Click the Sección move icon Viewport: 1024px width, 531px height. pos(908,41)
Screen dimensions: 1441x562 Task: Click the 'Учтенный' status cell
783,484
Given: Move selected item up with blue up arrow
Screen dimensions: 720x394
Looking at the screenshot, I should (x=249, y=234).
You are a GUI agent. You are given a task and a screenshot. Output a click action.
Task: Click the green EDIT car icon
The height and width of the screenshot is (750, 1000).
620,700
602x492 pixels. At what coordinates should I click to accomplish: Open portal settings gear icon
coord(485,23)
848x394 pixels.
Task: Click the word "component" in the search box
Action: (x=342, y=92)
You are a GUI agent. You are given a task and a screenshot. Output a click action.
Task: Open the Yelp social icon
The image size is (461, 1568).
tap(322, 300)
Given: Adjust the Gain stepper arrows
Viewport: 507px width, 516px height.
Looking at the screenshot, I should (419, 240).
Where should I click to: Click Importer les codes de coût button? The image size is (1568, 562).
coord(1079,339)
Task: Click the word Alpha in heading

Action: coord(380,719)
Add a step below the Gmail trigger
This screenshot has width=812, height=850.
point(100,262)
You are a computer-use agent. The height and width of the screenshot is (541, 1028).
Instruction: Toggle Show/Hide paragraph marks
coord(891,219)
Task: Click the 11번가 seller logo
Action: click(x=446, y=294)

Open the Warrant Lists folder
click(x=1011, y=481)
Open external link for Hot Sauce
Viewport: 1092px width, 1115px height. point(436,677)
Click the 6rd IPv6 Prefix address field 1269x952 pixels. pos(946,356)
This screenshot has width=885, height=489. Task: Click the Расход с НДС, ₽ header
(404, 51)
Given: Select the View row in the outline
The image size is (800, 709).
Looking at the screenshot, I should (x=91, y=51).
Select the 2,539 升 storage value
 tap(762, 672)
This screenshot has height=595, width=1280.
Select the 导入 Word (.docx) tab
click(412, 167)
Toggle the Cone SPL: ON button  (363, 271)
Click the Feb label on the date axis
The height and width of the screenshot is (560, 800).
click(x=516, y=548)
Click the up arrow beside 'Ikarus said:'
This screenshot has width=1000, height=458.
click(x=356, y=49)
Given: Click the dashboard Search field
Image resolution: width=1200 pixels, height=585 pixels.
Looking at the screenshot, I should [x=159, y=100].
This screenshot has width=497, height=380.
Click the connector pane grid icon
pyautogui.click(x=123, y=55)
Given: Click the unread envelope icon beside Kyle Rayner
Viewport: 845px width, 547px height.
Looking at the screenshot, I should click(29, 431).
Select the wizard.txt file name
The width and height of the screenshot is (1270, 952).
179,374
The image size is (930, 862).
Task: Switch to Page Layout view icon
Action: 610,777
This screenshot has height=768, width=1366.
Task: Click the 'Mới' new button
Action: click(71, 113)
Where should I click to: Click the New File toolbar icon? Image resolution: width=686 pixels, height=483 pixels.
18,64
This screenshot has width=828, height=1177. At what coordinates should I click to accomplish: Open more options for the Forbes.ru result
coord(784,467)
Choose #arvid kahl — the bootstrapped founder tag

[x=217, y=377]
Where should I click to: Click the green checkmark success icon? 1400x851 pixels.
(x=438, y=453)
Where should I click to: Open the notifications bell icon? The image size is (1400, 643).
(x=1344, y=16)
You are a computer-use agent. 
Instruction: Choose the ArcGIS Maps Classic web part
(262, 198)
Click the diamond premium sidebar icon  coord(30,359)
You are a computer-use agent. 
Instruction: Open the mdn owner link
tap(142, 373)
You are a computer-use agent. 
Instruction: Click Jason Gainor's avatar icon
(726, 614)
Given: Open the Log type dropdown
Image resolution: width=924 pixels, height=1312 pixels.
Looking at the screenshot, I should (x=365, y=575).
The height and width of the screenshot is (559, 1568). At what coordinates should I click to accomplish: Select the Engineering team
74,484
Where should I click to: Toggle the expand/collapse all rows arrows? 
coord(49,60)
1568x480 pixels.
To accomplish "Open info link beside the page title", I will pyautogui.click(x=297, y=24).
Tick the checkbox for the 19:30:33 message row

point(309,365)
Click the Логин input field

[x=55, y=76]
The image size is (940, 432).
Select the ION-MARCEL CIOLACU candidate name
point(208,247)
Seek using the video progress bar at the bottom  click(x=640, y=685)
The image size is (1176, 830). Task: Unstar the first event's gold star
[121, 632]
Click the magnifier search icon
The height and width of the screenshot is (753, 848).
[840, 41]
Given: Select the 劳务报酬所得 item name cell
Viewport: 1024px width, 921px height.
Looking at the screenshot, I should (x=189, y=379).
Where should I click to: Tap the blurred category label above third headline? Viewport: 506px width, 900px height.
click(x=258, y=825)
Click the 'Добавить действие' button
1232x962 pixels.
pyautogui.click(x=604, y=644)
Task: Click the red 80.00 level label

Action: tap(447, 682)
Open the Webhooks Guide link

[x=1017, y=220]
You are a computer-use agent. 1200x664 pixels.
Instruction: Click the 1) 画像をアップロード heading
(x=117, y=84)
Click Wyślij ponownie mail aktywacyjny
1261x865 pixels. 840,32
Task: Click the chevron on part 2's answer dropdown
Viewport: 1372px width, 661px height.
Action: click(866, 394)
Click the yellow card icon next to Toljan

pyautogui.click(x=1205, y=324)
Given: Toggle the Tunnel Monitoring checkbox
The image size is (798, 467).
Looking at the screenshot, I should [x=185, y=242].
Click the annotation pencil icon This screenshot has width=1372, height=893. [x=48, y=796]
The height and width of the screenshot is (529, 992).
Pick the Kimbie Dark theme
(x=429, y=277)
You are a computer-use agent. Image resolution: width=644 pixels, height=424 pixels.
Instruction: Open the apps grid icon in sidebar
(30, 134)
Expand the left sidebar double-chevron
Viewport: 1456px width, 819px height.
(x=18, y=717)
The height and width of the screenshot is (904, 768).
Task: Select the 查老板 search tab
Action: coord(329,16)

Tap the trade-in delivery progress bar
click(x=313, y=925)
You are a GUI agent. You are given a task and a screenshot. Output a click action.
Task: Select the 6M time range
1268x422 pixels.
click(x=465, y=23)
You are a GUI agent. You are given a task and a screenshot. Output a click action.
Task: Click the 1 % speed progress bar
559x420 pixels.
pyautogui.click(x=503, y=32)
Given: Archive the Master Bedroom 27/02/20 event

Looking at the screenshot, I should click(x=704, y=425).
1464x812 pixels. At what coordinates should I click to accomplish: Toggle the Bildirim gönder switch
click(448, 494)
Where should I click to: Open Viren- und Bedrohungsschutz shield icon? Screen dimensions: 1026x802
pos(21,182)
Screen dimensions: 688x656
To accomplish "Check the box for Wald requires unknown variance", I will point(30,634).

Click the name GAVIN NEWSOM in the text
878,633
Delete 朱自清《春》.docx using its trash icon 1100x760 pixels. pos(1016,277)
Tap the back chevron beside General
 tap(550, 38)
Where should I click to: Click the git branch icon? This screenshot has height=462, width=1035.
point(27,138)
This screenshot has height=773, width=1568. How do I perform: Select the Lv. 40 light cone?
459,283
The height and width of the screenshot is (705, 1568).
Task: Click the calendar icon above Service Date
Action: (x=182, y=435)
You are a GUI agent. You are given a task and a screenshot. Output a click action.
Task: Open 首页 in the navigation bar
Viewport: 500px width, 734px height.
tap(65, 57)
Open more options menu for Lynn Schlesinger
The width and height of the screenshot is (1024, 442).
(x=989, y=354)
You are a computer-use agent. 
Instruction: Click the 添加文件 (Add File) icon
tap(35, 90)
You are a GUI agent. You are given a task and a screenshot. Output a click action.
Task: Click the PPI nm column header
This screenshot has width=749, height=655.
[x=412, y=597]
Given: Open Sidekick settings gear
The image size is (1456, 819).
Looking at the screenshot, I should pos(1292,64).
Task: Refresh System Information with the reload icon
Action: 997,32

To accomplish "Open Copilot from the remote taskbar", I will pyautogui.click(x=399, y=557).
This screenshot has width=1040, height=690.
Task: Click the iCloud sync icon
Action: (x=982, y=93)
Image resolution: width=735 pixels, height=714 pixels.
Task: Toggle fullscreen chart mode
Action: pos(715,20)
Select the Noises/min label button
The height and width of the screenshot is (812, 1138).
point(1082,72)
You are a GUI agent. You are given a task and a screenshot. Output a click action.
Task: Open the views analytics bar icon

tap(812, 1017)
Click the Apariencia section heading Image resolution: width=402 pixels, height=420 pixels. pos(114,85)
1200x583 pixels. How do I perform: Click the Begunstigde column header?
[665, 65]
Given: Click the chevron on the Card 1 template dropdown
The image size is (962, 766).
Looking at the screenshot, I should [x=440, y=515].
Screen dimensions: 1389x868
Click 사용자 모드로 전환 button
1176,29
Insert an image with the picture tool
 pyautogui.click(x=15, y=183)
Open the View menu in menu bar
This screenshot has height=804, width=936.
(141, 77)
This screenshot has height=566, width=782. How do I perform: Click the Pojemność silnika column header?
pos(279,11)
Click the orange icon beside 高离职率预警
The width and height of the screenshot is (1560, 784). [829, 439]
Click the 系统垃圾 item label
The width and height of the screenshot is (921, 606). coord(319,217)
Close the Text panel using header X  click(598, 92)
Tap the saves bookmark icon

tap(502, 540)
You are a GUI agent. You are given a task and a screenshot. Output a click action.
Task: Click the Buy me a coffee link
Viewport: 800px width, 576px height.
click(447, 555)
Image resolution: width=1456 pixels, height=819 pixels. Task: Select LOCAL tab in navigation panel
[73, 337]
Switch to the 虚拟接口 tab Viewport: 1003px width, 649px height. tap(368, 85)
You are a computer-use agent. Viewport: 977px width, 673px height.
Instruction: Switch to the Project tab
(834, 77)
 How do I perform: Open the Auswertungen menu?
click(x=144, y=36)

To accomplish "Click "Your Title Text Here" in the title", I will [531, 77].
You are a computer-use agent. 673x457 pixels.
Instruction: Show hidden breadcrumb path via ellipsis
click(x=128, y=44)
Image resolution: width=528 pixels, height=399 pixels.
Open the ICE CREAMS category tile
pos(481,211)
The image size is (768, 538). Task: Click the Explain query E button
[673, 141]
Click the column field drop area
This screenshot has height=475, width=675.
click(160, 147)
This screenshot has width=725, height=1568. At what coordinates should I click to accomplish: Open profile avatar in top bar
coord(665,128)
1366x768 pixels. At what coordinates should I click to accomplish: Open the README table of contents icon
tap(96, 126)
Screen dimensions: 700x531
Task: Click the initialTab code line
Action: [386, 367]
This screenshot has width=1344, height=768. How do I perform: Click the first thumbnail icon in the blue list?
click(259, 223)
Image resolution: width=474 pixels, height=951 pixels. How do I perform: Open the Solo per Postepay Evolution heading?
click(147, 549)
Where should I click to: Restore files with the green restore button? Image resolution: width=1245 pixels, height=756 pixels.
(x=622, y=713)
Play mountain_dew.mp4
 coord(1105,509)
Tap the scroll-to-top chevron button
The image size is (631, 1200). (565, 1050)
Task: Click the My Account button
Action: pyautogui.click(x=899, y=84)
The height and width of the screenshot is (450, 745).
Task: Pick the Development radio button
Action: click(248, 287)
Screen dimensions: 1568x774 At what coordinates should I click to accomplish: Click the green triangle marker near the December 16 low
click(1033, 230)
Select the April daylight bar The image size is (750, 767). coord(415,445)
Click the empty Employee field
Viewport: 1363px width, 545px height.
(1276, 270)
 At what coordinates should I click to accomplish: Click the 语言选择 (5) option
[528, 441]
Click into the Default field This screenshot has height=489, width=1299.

※ ※ ※

_Brief_.
Beginning with the line containing "Given: Click the dashboard Search field" in the material above, copy every line exactly until you have copied the line containing "Given: Click the unread".

_Completed exercise_.
Given: Click the dashboard Search field
Image resolution: width=1200 pixels, height=585 pixels.
Looking at the screenshot, I should [x=159, y=100].
This screenshot has width=497, height=380.
Click the connector pane grid icon
pyautogui.click(x=123, y=55)
Given: Click the unread envelope icon beside Kyle Rayner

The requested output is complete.